The door unbolted and the barman looked up and down the street, then hustled me in. He was bald and stank of rum.

“Is there a message for Sam, from Pete?” I asked.

He nodded, went behind the bar, and handed over an envelope. It was the kind used for bank deposits. I tossed him the buck.

“Way out back?”

He pointed a wavering finger to the kitchen where I pushed my way through piles of dirty plates and empty bottles and opened a gummy door onto an alley filled with rubbish. Outside once more, I tore open the envelope to read: “Loew’s, last show tonight,” written in Jack’s hand.

Walking in the direction of the theatre I felt elation. He was alive. He’d made it out somehow and was back to his old tricks. There was a chance this could play out. By the time I reached the cinema I was wet through. The marquee advertised The Trap with Lon Chaney, and I blanched. What was I walking into? There was no one at the entrance so I quietly slid into an empty lobby filled with the smell of burnt popcorn. It was eerie. No ticket-tearer or usher. From the atrium I could hear a piano playing. I climbed the stairs to the balcony for a better viewpoint. I’d seen the picture when it first came out. Not nearly as good as The Unholy Three.

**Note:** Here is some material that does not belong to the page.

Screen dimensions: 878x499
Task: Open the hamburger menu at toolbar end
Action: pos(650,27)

Through thick smoke the projector cast its light. A piano player laboured over suspense. There was quite a bit left to go, another reel or two. Two miners competed over rival claims, the scenario a pastiche out of Jack London or Robert Service. My mind wandered until a woman gasped as Chaney fought a wolf. The finale treated us to a tender moment with a baby and it all ended happily and for the best. With a flourish the house lights raised. Women fingered on gloves and the murmuring audience unclotted. There: down and to the left, two men in hats seated together, smoking. I gave a low Scout whistle. Jack turned around and pointed a finger at me, a cocked gun. With him this second, younger fellow. They came up through the thinning crowd and we met in the aisle.

“This way,” said Jack.

We took a short stairwell leading to the projection booth and Jack opened the door to what turned out to be a janitor’s cubby stuffed with torn publicity sheets, creased photographs of movie stars, ripped bunting.

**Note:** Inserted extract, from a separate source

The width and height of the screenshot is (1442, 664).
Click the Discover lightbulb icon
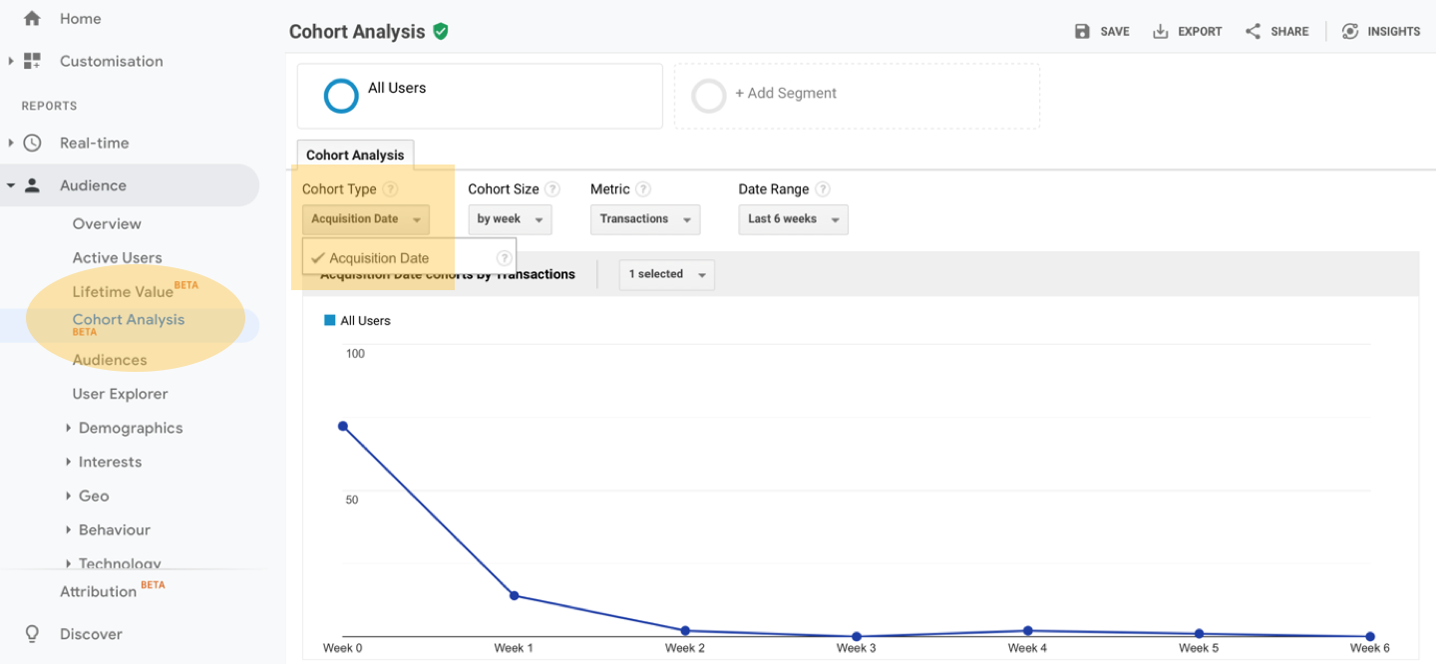point(32,634)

“Do you have a handkerchief?” Jack asked once we’d fought our way in.

I shook my head.

“Then take mine. I’ll employ another principle.”

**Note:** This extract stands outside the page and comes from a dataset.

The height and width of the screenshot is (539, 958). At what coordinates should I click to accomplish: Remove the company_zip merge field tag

“What’s that?” asked the other man. He was a pretty blond, shorter than me.

“The memorable distracting detail,” Jack said.

The stranger began tying a cloth over his nose and mouth.

“What’s the gag?” I asked.

“Money,” Jack said. “You want some? Bob here does.”

The third man nodded.

“Bob, Mick. Mick, Bob.”

I looked from Jack to this Bob and back again, reeling my Irish in, that hot surge of fury. Without a by-your- leave or a word of explanation, as though my sentiments or any possible objections were not even in consideration. But it was too late. I couldn’t lose face. I was worse than any Chinaman. Jack handed me the disguise, and I put it on.

“What’d I tell you?” Jack said to Bob. “Mick’s our man.”

“I still say it’s a two-man job,” brayed Bob.